Cuando le tocó su turno, lo deslumbró. Era un extraordinario orador, incluso más persuasivo que Bassols.

—¿Quién es? —le preguntó a Revueltas.

—Se llama Luis Enrique Erro, no sabes qué revolcada acaba de darle a Ezequiel Padilla en la convención en Querétaro a propósito de un plan de financiamiento de escuelas rurales. La gradería protestaba airadamente con gritos, chiflidos y pataleos, Erro comenzó a hablar sin que lo escucharan, pero en un momento dado el público guardó silencio. Transformado por la brillante exposición de Erro acabó ovacionándolo. Su estilo es el de los ironistas ingleses, no hay otro como él, es de los que quieren cambiar la educación y hacerla extensiva a todos. Fue jefe de enseñanza técnica con Bassols en la Secretaría de Educación Pública y creó el Consejo Nacional de Educación Superior e Investigación Científica.

—¿Científica?

—Sí, es radical, de los fundadores del Politécnico, todos de extrema izquierda. Es de los que creen en la educación socialista, de allí su interés en las escuelas técnicas.

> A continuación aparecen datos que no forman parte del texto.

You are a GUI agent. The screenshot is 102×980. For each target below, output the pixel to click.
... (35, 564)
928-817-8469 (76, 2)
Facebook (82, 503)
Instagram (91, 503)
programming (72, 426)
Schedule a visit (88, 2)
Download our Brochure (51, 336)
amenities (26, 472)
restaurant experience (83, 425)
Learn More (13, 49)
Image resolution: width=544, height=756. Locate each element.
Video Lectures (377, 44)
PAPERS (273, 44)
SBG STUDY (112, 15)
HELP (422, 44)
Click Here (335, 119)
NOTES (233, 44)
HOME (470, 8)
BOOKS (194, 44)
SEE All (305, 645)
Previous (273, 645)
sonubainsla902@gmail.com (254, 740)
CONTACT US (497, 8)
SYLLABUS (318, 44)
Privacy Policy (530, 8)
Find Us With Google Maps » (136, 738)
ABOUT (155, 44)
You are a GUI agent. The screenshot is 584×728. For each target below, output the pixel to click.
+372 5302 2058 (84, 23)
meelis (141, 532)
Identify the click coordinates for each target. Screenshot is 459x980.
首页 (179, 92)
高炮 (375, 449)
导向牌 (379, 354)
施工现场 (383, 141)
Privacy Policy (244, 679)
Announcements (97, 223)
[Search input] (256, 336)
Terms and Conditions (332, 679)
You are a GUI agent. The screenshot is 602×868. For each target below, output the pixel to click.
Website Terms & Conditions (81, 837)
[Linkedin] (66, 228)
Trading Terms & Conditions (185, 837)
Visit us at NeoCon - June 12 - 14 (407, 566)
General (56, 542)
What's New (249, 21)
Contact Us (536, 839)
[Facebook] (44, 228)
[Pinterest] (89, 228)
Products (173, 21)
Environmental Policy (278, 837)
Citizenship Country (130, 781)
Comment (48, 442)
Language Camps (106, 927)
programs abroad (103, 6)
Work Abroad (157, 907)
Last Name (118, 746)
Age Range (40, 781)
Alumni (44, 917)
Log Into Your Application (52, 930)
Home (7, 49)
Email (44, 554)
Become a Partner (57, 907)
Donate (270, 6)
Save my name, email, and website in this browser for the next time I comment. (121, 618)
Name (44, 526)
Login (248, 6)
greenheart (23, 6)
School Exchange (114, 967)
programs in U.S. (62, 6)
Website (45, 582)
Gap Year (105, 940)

Lo que nunca supo Lorenzo es que también Erro notó su fogosidad.

11.

Cuando Luis Enrique Erro lo invitó a su departamento en la calle de Pilares en la colonia del Valle, aceptó halagado. «Voy a ir a casa del viejo», le dijo a Revueltas. «¡Qué honor, es un tipazo!». Al igual que Revueltas, De Tena vivía en pugna consigo mismo. «¿Tú crees que está bien que no asista hoy en la noche a la Liga?» «Claro, no seas tonto, no estás de guardia, ¿o sí? En cambio yo tengo que quedarme en Mesones hasta tarde, porque si no Rafael Carrillo me echa la viga».

Para su sorpresa, en casa de Erro no lo invadió la zozobra de la política. Por un momento cesó la exaltación de las misiones callejeras que emprendían con Revueltas casi desde la madrugada. Nadie avizoró catástrofes. La conversación se alargó y a eso de las nueve de la noche Erro preguntó con la particular mirada inquisitiva de los sordos, como quien comparte un secreto: «Tengo un telescopio instalado en la azotea, ¿le gustaría verlo?». Claro que Lorenzo quería. Erro maniobró su telescopio Zeiss y apuntó hacia Sirio, la estrella más brillante del cielo, y se la señaló, luego localizó la Osa Mayor y de nuevo lo llamó: «Mire usted, esta noche se ve mejor que nunca».